# FYI,,,, HIGH water dropping fast!



## Doboy (Oct 13, 2008)

Just my .02,,, & it might be a month too early, but you'll want to try the Rivers back washes & it's feeders, Wed, Thurs, Friday,,,,, IF/ WHEN it clears up.
This pass high water event should push the fish WAY UP EVERY FEEDER.

http://water.weather.gov/ahps2/hydrograph.php?wfo=pbz&gage=whlw2


----------



## look111 (May 3, 2012)

Doboy said:


> Just my .02,,, & it might be a month too early, but you'll want to try the Rivers back washes & it's feeders, Wed, Thurs, Friday,,,,, IF/ WHEN it clears up.
> This pass high water event should push the fish WAY UP EVERY FEEDER.
> 
> http://water.weather.gov/ahps2/hydrograph.php?wfo=pbz&gage=whlw2


Quick question, our area river water temps are around 40-43 degrees. Is it still possible to catch channels cats along with the bluecats?


----------



## Doboy (Oct 13, 2008)

look111 said:


> Quick question, our area river water temps are around 40-43 degrees. Is it still possible to catch channels cats along with the bluecats?


Somebody else will have to answer that one look. 
I don't believe I ever caught one, accidentally, while dragging cutbait & or fatheads, shiners or shad while I was River fishing for 'eyes'.
But Once I start searching for sauger,,,,,, 'cats' never cross my mind till MAY.

Something interesting though,,, On the NE forum, someone mentioned that they catch more channels through the ICE, I think it was Mosquito Lake, than they do during the summer! (I'd have to see that one, to believe it)
So, if true,,,, the River shouldn't be much different, right?


----------



## Skip2myalou (Apr 2, 2013)

We do alot of winter time fishing for cats down this way (Indiana/Ohio Border). The blues are way more aggressive in the winter but we catch our share of channels also. Interesting note: we do get a few flatheads from time to time. I got a 15 pound flathead on new years day a couple years back. But the channels will definitely bite all winter.


----------



## chris1162 (Mar 12, 2008)

Skip2myalou said:


> We do alot of winter time fishing for cats down this way (Indiana/Ohio Border). The blues are way more aggressive in the winter but we catch our share of channels also. Interesting note: we do get a few flatheads from time to time. I got a 15 pound flathead on new years day a couple years back. But the channels will definitely bite all winter.


Pm sent.


----------



## look111 (May 3, 2012)

Skip2myalou said:


> We do alot of winter time fishing for cats down this way (Indiana/Ohio Border). The blues are way more aggressive in the winter but we catch our share of channels also. Interesting note: we do get a few flatheads from time to time. I got a 15 pound flathead on new years day a couple years back. But the channels will definitely bite all winter.

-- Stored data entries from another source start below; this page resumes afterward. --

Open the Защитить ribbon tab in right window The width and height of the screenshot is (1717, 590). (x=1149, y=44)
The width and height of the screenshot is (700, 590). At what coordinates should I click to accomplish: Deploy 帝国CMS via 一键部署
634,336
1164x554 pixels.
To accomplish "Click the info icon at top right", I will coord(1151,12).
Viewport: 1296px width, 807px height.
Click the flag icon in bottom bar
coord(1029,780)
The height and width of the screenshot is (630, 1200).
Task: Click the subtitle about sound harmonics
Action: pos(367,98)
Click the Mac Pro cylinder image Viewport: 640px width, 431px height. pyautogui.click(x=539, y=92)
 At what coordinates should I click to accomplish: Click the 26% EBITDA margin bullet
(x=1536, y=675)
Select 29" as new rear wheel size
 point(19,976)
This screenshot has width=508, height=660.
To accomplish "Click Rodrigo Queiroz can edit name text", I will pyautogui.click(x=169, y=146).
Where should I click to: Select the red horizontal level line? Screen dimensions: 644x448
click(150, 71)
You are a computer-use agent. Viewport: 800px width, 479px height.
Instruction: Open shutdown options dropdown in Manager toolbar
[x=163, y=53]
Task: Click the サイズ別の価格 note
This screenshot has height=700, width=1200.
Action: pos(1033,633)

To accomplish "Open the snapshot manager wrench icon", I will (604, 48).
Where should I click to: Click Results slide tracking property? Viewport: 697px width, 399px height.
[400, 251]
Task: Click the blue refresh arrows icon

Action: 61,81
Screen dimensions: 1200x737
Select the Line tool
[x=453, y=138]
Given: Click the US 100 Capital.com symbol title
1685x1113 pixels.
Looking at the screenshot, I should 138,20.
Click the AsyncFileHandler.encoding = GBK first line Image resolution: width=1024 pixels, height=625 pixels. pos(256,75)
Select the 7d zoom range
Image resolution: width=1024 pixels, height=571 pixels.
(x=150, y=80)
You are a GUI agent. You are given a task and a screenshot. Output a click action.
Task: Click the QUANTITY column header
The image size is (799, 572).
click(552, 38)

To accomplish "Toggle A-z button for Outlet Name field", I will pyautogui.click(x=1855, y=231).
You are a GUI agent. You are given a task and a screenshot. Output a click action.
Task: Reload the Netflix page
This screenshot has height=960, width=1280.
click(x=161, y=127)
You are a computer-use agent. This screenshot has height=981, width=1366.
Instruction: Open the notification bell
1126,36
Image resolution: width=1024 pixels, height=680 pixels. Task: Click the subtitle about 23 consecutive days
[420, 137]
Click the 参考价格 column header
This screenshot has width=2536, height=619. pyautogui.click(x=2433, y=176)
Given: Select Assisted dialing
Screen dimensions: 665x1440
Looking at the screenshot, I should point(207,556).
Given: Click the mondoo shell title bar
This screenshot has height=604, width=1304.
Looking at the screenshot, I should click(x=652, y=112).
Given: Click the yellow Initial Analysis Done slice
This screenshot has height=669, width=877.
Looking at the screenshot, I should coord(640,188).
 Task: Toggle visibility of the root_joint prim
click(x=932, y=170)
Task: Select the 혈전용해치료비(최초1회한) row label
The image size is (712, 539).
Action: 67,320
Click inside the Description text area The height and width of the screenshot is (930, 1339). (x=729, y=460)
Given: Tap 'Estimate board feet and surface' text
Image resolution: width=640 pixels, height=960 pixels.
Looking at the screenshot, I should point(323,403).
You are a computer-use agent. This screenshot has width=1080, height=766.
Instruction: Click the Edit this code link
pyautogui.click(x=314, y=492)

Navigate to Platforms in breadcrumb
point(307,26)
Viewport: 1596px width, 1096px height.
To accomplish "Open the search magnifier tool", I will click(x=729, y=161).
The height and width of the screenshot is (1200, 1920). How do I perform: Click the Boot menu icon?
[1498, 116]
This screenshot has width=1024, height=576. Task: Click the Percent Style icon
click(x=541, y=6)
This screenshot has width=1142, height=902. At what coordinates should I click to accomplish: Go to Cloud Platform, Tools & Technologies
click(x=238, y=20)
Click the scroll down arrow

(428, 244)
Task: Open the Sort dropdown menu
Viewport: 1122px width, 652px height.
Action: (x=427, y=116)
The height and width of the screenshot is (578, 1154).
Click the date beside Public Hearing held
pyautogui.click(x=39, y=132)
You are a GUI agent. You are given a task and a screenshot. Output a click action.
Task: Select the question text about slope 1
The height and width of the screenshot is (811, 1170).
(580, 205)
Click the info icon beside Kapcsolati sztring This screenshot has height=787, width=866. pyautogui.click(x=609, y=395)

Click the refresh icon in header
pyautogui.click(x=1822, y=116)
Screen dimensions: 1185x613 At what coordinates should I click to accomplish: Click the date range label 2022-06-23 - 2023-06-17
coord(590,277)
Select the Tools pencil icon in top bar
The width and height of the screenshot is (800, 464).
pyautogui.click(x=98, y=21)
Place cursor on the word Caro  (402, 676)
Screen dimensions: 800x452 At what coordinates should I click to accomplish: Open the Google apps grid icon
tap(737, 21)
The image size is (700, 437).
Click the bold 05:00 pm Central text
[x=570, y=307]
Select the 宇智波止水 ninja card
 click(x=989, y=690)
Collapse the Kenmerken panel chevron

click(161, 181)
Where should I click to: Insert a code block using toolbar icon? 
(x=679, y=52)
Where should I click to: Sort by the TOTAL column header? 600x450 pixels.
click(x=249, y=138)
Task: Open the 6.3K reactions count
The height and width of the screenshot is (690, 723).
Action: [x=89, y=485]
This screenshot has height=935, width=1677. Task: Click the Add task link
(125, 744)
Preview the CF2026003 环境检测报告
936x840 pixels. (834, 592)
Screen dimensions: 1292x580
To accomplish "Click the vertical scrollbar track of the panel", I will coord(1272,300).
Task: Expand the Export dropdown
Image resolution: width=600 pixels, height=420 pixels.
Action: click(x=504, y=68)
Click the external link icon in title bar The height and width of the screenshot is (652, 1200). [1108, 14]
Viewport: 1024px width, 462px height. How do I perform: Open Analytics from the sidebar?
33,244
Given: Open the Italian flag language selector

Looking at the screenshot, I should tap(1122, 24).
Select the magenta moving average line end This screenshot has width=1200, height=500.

Thanks a lot for the response Skip2 much appreciated. I too am normally after sauger this time of year but Doboy's post had me wondering. Thinking hard about trying it out a time or two. Thanks again. A Doboy hope all is well with you, had been doing pretty good this fall but the last couple of rains has really slowed things down here. Hopefully things turn back around and soon lol. On a side note, after the holidays I'm going to be posting some good pics from this year. Had some above average sized fish caught this year. Some of the heavier than average hybrids were posted earlier in the Greenup thread but the smallmouth bass seemed bigger than in the past few years as well as the true stripers and blue cats are thriving. Lastly this fall the walleye weight spiked positively.


----------



## zack2345 (Dec 22, 2010)

Are you saying the sauger move into the creeks as well .?


----------



## Doboy (Oct 13, 2008)

zack2345 said:


> *Are you saying the sauger move into the creeks as well* .?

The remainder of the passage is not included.